8.3 LLM-as-judge evaluations

To measure semantic quality at scale, teams increasingly use language models themselves as evaluators.

In this approach, another model reviews the agent’s output and scores it according to a rubric. Instead of exact matching, the evaluator can judge properties such as:

  • helpfulness

  • groundedness

  • safety

  • policy adherence

  • reasoning quality

This method sits between automated rules and human review. It captures nuance while remaining scalable.

For instance, rather than checking whether a response exactly matches a reference answer, the evaluator can determine whether the answer actually solves the user’s problem or whether it hallucinated unsupported facts.

LLM-based scoring is widely used because it enables continuous evaluation across large volumes of real interactions. It also allows teams to compare prompt versions, model choices, and workflow changes objectively.

However, it still requires calibration. Evaluator models can be biased, inconsistent, or overly lenient if the scoring criteria are not clearly defined. As a result, teams often combine LLM scoring with other evaluation types rather than relying on it alone.

  • Best for: semantic scoring at scale (helpfulness, groundedness, policy adherence) using clear rubrics.

  • Weak for: consistency without calibration because judges can drift, be biased, or over-reward fluent but wrong answers.

8.4 Human evaluation

Despite automation, human review remains essential.

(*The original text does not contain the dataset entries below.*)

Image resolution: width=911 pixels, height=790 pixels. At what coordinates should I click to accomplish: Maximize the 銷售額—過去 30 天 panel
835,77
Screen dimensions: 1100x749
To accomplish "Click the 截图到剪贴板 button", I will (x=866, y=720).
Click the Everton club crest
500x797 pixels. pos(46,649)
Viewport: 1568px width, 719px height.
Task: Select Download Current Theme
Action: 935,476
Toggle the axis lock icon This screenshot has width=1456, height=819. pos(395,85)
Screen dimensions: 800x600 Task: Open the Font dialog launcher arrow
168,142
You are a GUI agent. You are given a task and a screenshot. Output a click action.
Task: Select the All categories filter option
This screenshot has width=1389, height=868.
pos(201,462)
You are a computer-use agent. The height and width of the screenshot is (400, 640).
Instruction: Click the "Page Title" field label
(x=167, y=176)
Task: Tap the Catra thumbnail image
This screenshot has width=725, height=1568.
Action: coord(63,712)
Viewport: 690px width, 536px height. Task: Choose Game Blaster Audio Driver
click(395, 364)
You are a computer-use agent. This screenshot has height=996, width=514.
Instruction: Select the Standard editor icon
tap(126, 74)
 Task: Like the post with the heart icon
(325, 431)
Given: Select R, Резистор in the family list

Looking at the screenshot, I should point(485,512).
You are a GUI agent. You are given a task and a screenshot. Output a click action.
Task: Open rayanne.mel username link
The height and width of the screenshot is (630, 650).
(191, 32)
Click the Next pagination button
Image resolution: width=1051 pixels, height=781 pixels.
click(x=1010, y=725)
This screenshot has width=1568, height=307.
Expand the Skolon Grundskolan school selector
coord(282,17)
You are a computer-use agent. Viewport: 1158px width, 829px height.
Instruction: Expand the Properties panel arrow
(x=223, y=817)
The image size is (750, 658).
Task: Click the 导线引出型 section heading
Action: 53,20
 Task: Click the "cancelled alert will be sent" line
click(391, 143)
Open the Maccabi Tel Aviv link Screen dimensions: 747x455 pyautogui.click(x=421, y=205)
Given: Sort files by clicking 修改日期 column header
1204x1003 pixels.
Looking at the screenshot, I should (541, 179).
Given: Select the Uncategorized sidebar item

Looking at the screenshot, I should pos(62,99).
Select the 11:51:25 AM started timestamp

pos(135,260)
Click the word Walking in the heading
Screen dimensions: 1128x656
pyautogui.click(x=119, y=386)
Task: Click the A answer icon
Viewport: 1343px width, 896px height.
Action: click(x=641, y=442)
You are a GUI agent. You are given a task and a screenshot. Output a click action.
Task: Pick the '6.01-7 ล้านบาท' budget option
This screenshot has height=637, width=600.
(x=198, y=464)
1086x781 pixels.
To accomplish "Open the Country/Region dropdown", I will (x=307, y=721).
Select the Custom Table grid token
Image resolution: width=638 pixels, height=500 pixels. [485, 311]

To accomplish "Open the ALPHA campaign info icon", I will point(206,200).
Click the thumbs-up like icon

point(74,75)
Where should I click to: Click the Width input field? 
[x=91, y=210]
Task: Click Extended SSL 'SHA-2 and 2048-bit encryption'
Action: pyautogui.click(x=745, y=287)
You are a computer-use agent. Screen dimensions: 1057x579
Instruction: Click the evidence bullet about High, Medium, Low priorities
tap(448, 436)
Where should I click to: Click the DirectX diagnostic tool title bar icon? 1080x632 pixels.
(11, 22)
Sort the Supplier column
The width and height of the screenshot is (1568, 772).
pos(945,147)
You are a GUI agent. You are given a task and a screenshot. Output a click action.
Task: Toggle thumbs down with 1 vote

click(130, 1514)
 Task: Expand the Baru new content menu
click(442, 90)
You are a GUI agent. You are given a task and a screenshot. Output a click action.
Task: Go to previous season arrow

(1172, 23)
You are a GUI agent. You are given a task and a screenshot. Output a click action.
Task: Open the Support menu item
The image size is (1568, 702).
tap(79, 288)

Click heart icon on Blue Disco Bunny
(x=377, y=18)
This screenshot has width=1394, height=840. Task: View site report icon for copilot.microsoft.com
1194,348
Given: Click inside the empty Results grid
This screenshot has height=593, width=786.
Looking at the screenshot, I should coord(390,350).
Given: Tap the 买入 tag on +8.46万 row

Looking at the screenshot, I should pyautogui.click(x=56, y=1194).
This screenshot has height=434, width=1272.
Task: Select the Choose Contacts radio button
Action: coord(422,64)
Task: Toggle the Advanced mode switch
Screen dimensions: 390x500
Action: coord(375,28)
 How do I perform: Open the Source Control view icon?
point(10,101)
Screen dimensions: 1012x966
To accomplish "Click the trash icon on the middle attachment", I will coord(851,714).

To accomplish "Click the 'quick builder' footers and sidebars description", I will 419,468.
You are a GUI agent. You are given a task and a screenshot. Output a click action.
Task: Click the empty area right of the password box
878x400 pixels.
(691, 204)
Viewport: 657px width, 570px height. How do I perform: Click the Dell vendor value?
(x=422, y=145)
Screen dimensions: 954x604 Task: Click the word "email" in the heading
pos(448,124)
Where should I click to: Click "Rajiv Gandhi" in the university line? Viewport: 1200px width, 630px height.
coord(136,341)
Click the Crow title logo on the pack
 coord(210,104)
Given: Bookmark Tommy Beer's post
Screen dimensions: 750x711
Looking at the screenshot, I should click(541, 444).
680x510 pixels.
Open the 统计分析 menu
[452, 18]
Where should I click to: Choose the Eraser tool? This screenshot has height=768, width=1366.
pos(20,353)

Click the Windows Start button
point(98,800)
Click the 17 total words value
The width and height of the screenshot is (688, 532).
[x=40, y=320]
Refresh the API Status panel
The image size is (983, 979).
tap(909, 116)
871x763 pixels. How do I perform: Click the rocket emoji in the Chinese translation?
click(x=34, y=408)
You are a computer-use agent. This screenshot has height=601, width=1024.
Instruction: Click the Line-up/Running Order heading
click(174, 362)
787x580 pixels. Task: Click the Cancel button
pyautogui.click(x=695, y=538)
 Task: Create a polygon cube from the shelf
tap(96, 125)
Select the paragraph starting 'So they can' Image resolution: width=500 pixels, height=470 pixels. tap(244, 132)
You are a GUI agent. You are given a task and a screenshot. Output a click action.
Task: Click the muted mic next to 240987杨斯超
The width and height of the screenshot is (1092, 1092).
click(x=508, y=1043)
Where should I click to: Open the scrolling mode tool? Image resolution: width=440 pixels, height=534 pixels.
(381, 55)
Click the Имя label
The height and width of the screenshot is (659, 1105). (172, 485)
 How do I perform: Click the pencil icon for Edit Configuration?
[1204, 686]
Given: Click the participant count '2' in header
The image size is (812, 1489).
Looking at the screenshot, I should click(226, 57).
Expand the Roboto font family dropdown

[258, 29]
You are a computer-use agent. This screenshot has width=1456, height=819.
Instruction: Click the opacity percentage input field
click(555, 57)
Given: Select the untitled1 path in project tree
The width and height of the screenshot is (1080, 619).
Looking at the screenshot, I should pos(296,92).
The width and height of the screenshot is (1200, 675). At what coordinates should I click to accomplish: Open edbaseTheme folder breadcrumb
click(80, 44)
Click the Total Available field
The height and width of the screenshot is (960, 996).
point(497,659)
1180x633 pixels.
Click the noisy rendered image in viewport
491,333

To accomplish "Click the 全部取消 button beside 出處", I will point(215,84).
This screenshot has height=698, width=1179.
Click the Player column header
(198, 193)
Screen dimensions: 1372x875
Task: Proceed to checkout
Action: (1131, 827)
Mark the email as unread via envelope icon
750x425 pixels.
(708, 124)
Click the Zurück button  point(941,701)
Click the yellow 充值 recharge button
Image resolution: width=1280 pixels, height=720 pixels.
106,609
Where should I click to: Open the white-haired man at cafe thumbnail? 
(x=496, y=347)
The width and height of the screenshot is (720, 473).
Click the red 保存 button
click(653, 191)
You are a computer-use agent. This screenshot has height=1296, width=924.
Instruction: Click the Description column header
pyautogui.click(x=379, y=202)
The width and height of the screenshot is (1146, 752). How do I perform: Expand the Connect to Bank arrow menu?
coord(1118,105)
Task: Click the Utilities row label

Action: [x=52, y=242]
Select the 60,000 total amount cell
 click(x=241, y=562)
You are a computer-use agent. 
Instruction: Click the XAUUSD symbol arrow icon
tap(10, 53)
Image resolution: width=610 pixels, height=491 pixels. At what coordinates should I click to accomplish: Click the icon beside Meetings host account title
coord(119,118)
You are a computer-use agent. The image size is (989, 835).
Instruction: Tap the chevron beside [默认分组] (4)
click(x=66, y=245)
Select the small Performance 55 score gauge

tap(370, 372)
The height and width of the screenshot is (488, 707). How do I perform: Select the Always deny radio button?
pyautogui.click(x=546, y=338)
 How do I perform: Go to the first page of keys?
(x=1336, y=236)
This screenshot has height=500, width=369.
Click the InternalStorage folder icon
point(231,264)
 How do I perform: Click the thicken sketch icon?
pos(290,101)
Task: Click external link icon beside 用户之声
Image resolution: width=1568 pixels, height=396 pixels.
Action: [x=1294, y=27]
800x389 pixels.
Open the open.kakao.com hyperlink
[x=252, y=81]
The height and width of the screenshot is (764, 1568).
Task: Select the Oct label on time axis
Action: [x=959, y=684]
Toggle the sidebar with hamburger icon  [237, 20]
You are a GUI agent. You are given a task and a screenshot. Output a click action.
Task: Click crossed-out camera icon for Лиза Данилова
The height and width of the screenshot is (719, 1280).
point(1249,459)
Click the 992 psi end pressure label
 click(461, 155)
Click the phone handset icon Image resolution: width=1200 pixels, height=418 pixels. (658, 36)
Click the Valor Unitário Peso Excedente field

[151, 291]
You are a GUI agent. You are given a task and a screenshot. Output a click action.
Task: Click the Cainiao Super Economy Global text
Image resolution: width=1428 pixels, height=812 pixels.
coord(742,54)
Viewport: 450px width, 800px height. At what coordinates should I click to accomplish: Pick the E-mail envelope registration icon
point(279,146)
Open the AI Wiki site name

Humans evaluate aspects that automated systems still struggle to judge reliably:

  • whether an answer is actually helpful

  • whether tone matches brand expectations

  • whether reasoning is misleading

  • whether behavior creates real-world risk

Production systems therefore include annotation workflows. A subset of interactions is reviewed manually, often selected from edge cases, failures, or high-risk scenarios. These reviews validate automated metrics and refine evaluation criteria.

Human-in-the-loop review is also used to audit system performance and verify reliability, especially in sensitive domains.

While expensive, human evaluation serves as the ground truth that keeps automated metrics meaningful.

  • Best for: ground truth on ambiguous or high-stakes cases (safety, compliance, brand tone) and calibrating automated metrics.
    Weak for: continuous coverage, as review is slow and expensive. Must be sampled and targeted to high-risk slices.

Evaluation type

What it checks

Best used for

Weak for

Typical implementation

Reference-based

Whether the output matches an expected answer or known outcome

regressions, deterministic workflows, structured tasks with clear ground truth

open-ended helpfulness, conversational quality, and multi-valid answers

labeled datasets, gold answers, accuracy/task-success scoring

Heuristic / rule-based

Whether the agent followed defined constraints

safety enforcement, schemas, tool usage rules, PII/compliance checks at scale

nuanced reasoning quality, helpfulness, and unseen failure modes

tool argument checks, policy filters, guardrails

LLM-as-judge

Semantic quality of the response and behavior

helpfulness, groundedness, policy adherence, comparing prompts/models at scale

strict reliability without calibration; may reward fluent but wrong answers

rubric-prompted evaluator models scoring responses or traces

Human evaluation

Real-world usefulness and risk

high-stakes workflows, ambiguous cases, brand tone, calibration of automated metrics

continuous coverage due to cost and speed limitations

annotation queues, sampled audits, expert review workflows

Together, they form a layered reliability strategy rather than a single metric.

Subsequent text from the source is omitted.